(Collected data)
···

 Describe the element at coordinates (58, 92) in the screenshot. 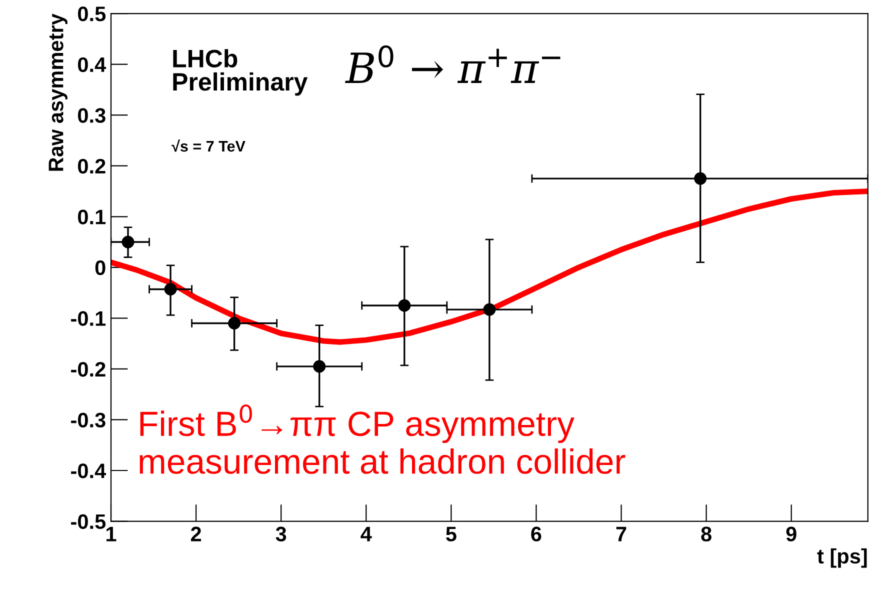

I see `y-axis-title: Raw asymmetry` at that location.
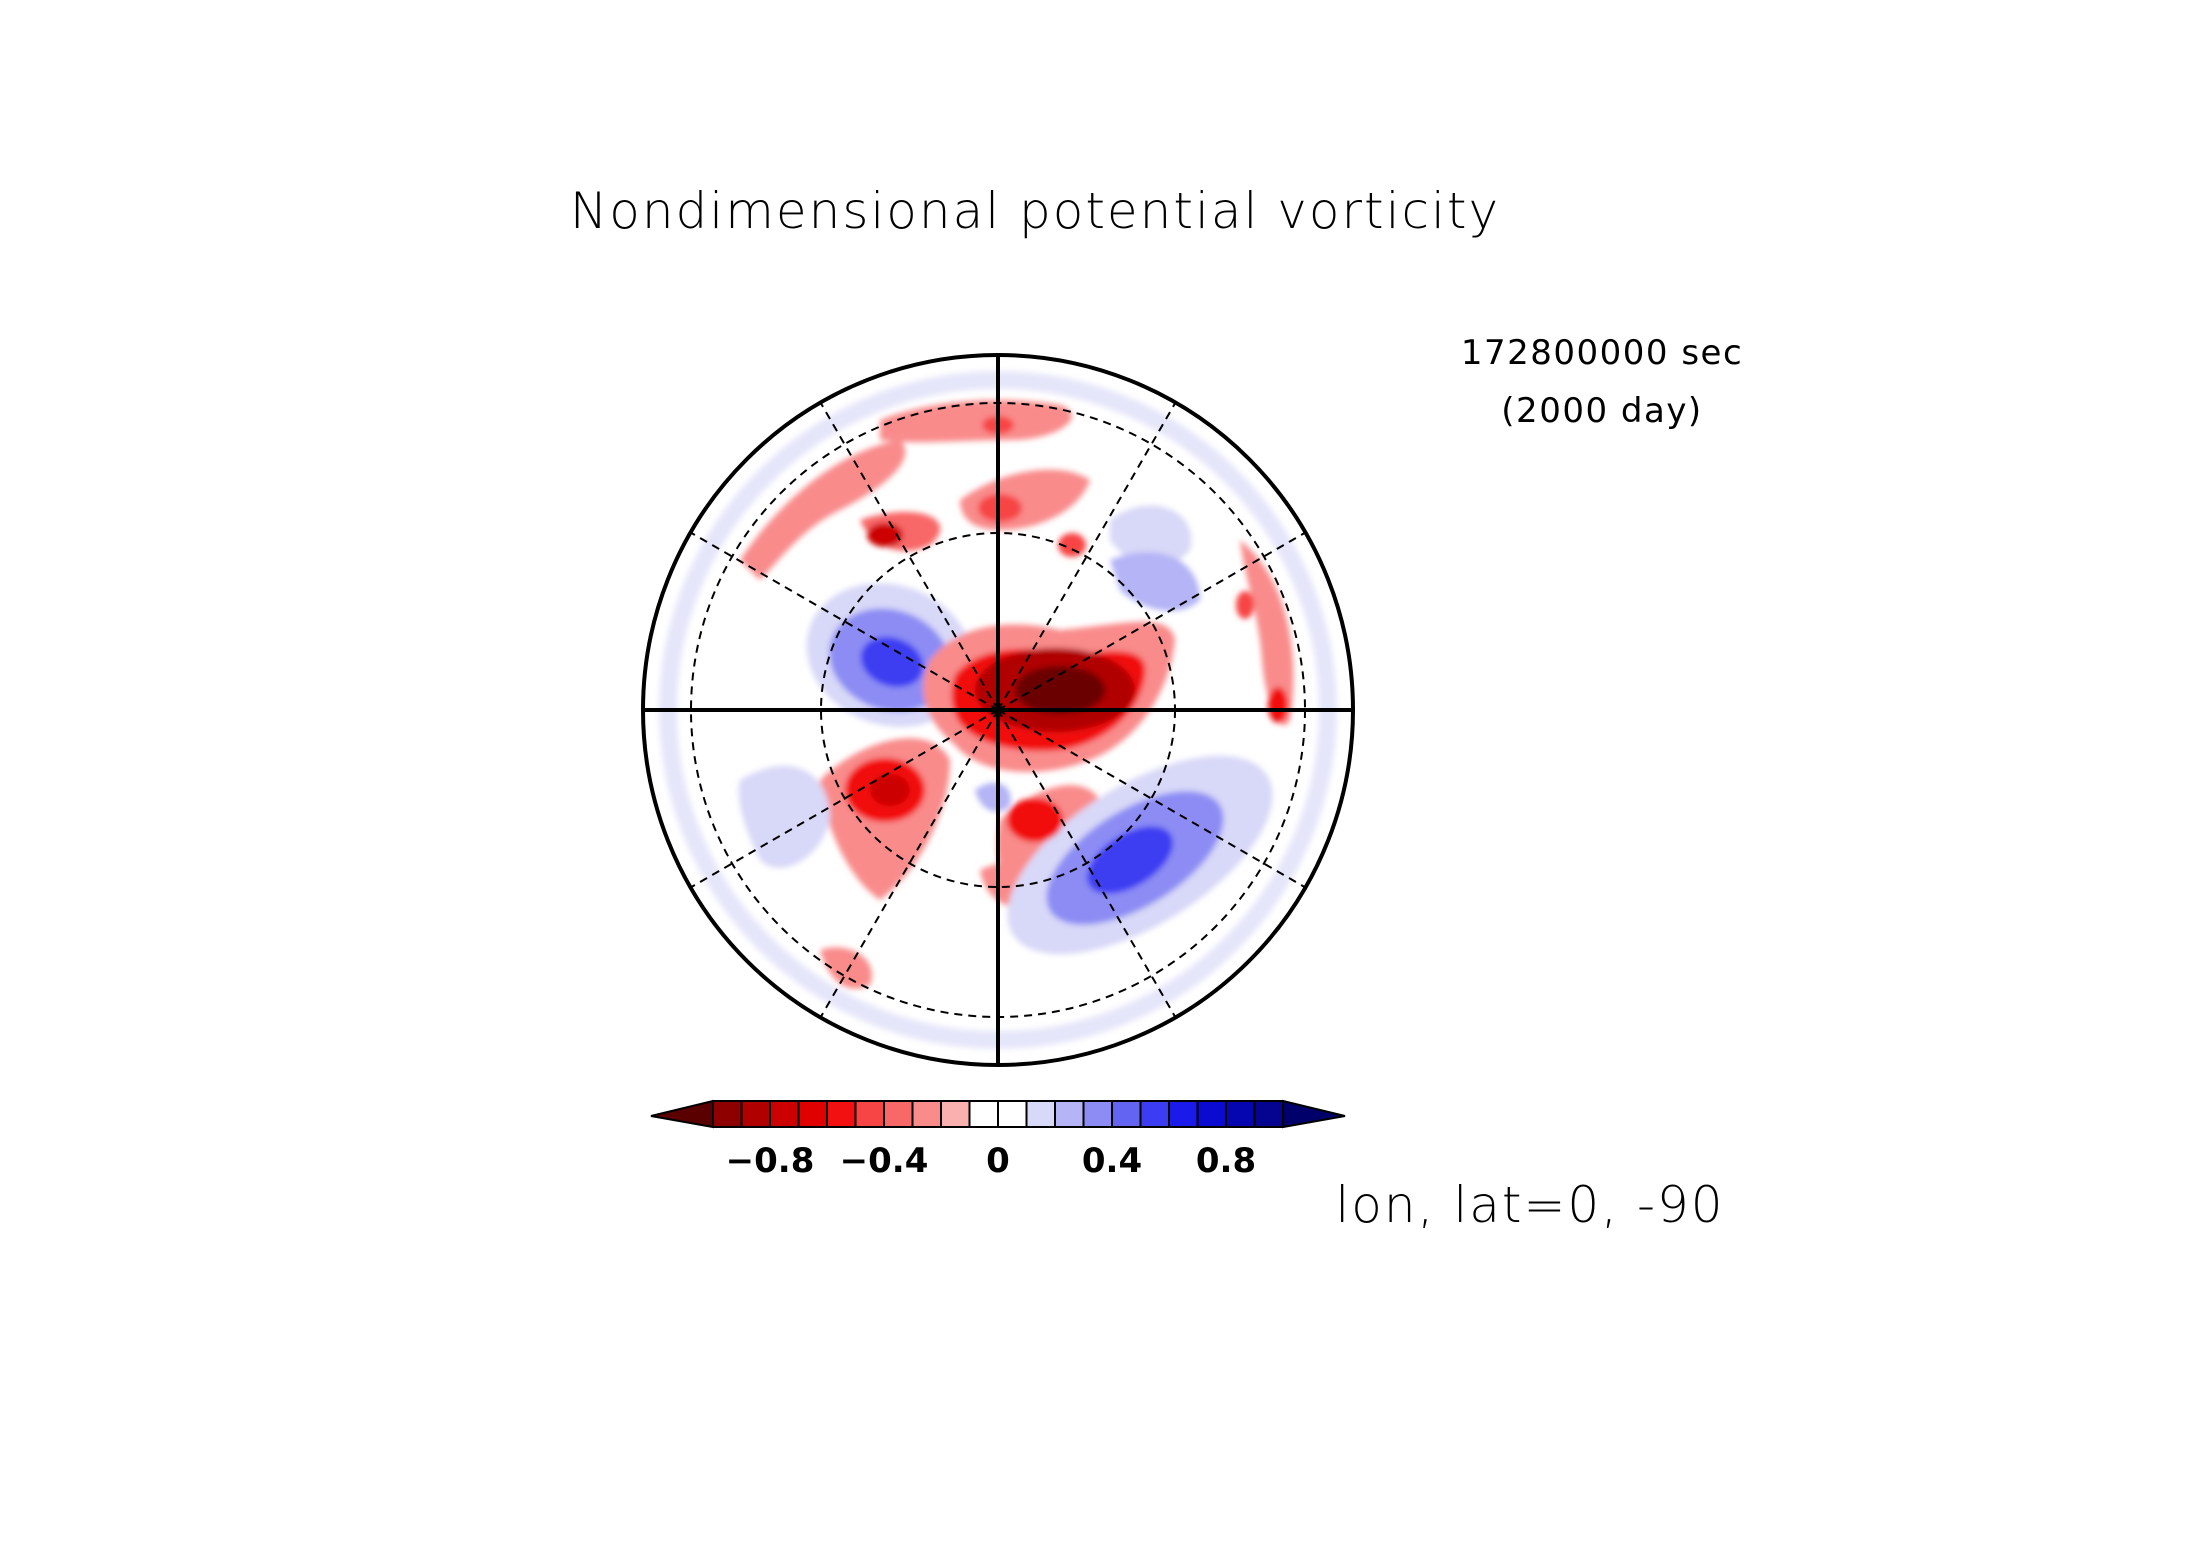 This screenshot has width=2188, height=1546. I want to click on red-patch-upper, so click(1025, 500).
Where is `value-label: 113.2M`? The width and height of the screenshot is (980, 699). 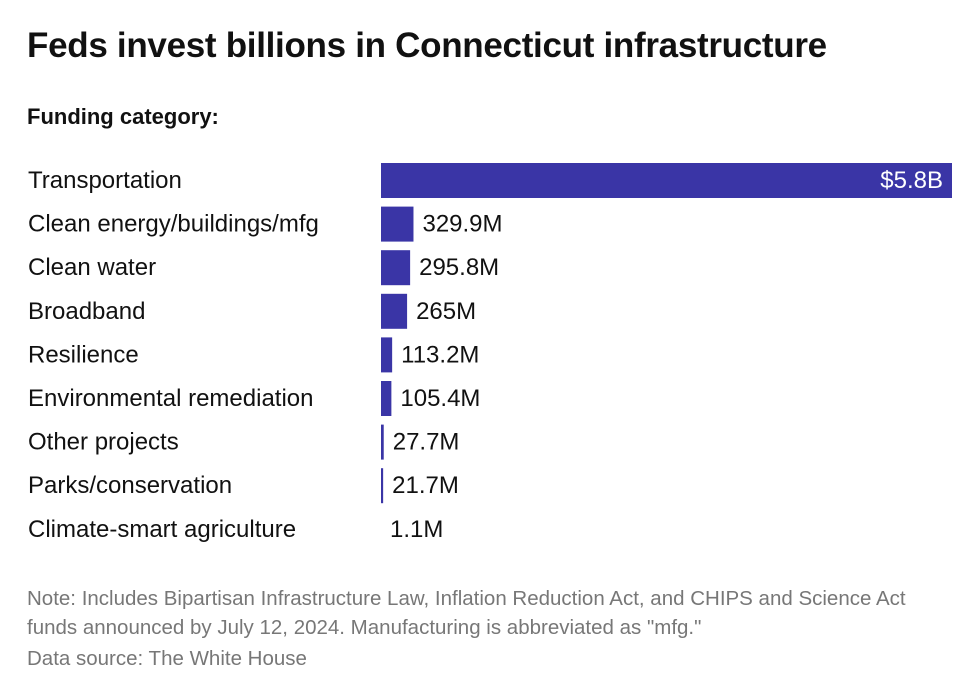
value-label: 113.2M is located at coordinates (440, 354).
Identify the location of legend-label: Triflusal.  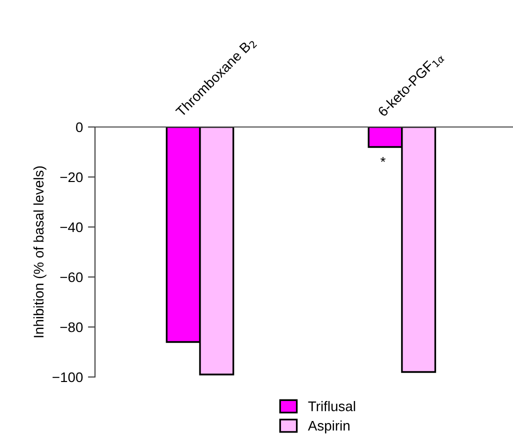
(332, 406).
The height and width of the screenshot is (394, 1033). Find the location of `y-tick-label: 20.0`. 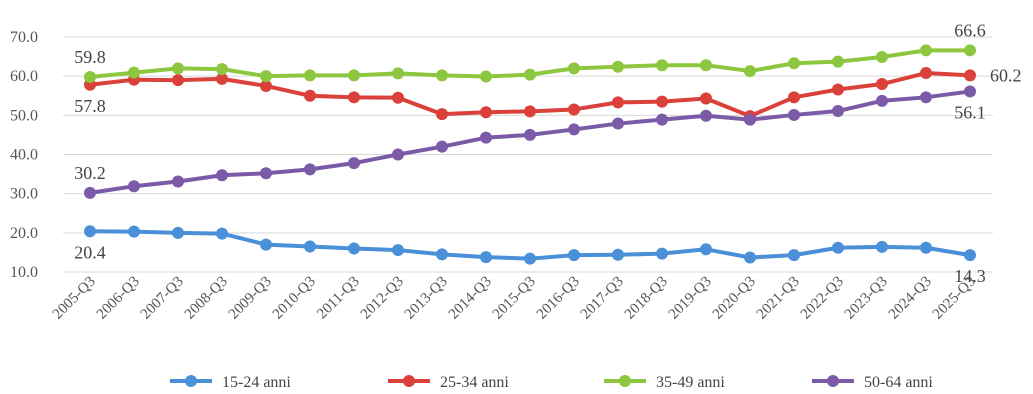

y-tick-label: 20.0 is located at coordinates (24, 234).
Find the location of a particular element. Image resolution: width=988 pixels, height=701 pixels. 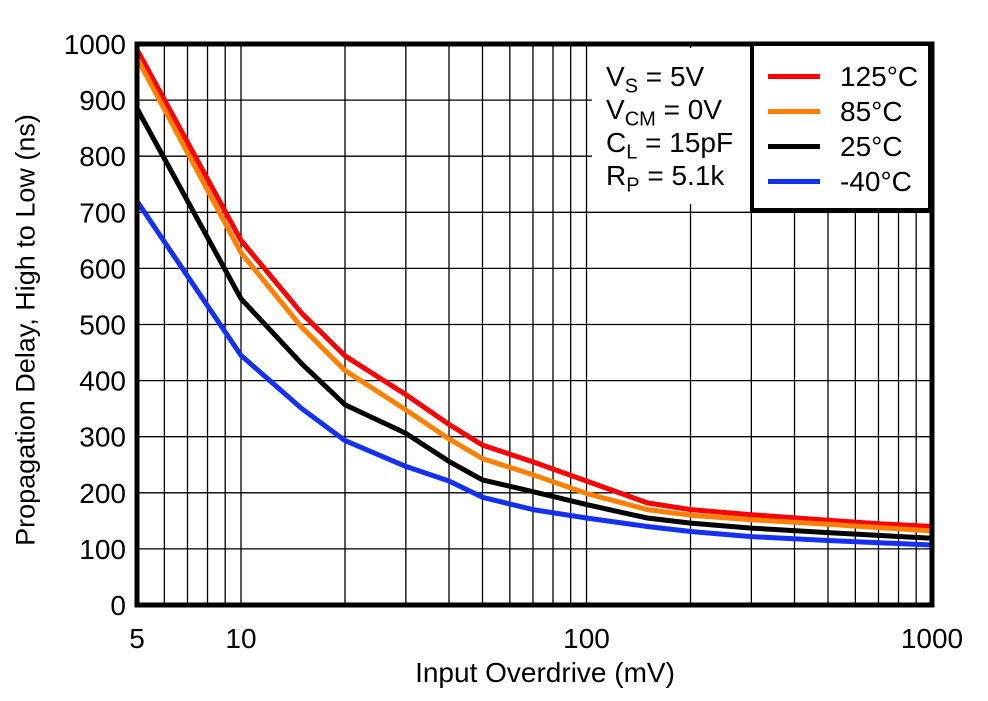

···

** WORK ORDER **
Update the listing above so that every "Find the location of" becomes "Determine the position of", keeping all other text unchanged. Leave the pictures out of your version.

** WRITTEN SOLUTION **
 Describe the element at coordinates (58, 92) in the screenshot. 

I see `y-axis-title: Raw asymmetry` at that location.
 This screenshot has width=2188, height=1546. I want to click on red-patch-upper, so click(1025, 500).
Where is `value-label: 113.2M`? The width and height of the screenshot is (980, 699). 
value-label: 113.2M is located at coordinates (440, 354).
Identify the location of legend-label: Triflusal.  
(332, 406).
The height and width of the screenshot is (394, 1033). Determine the position of `y-tick-label: 20.0`. 

y-tick-label: 20.0 is located at coordinates (24, 234).
Determine the position of a particular element. Image resolution: width=988 pixels, height=701 pixels. 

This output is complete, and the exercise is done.